OSLO, Norway – It has been reported that Prince Charles and his wife Camilla, the Duchess of Cornwall, have met with survivors of last year’s Norwegian terror attacks at the start of their weeklong tour of Scandinavia.
The British royal couple, who were welcomed by Crown Prince Haakon and Crown Princess Mette-Marit at Oslo airport Tuesday, were accompanied to Oslo Nobel Peace Center for the meeting by King Harald and Queen Sonja. There, they were introduced to members of the Labor Party’s youth league, which was holding a summer camp on the island of Utoya when right-wing extremist Anders Behring Breivik gunned down 69 people on July 22. A few hours earlier, he had killed eight people in a car bomb attack on government buildings in Oslo center. A crowd of some 100 people cheered when the royals’ car pulled up at the center, some waving Union Jacks and shouting “Camilla, Camilla” in the bright spring sunshine. Inside, they met about a dozen survivors who had revisited the island after the killings.

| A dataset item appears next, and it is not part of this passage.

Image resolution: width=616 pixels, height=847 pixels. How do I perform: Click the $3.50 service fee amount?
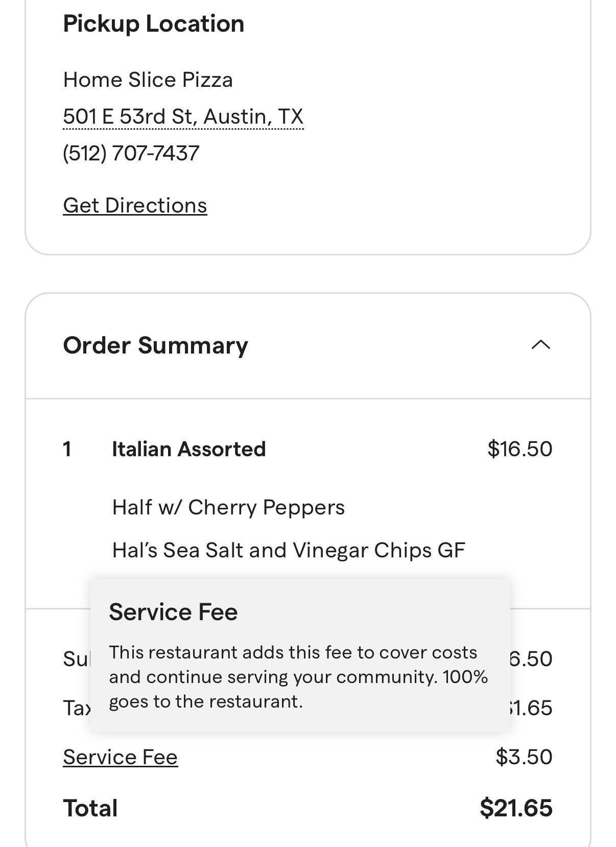[x=524, y=757]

“It was very brave of you,” Camilla told a group of them. “The most important thing is to be able to talk about it, and talking to each other, between yourselves.” Eskil Pedersen, the 28-year-old leader of the youth league, described the meeting with Charles and Camilla as “pleasant,” adding that they were “warm, well-informed, informal” and had paid attention to them. “They also said that they really believe that out of something dreadful it’s important that something good can come,” Pedersen added. Earlier Tuesday, Charles laid a wreath at the national monument in Oslo and the royal couple met with Prime Minister Jens Stoltenberg.
They were to attend a state dinner later, hosted by Harald and Sonja. After the Prince of Wales and Camilla’s three-day tour in Norway, which includes a visit to the western city of Bergen, they are scheduled to travel to Sweden and Denmark. It is the couple’s first joint visit to Scandinavia.